**Text section**

We naturally gravitate away from fictions towards the living flow of unconditional awareness, but this can be a slow process, a process some believe takes place over countless lifetimes. We call it waking up because we are disengaging from the dreams of the conceptual self to the reality of direct experience. But the word awakening may not be entirely appropriate because actual waking up in the morning for most people is a process of getting into character to play The Story of I. That awakening of the spirit, on the other hand, is a different type of awakening — more a natural dropping away of the need to live as a fictional character.

 

The Story of Noself

Noself would look at herself in the mirror each day, congratulating herself that she had no self. For Noself knew that to have some self was not as spiritual as having no self. The only problem was that Noself actually had some self, but because Noself was in denial of some self — because she considered having some self was such a lowly thing — Noself could not acknowledge the self that she had. And because Noself kept telling herself the story that she had no self, the some self she had, played games in her life that Noself could not acknowledge. As a consequence, Noself was stuck in some self because she could not acknowledge some self. It was only years later that Noself realized that she had had some self all along, before life's grace woke her up to the reality of Noself.

**Collected data**
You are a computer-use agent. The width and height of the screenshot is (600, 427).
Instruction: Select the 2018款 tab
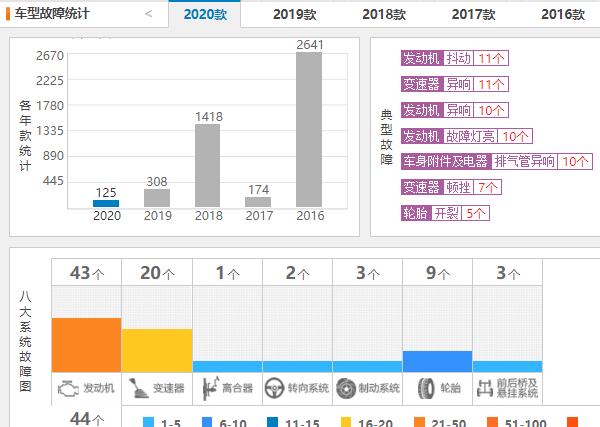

**Challenges**
[1] In the passage on awakening, what did Noself congratulate herself on each day in front of the mirror?
[2] List every sense of waking up or awakening described in the opening paragraph of the passage on awakening, with the description it gives each.
Answer from the passage on awakening alone, not from the data.

**Outputs by task**
[1] She congratulated herself that she had no self.

[2]
- Waking up, as we call it: disengaging from the dreams of the conceptual self to the reality of direct experience.
- Actual waking up in the morning, for most people: a process of getting into character to play The Story of I.
- Awakening of the spirit: a natural dropping away of the need to live as a fictional character.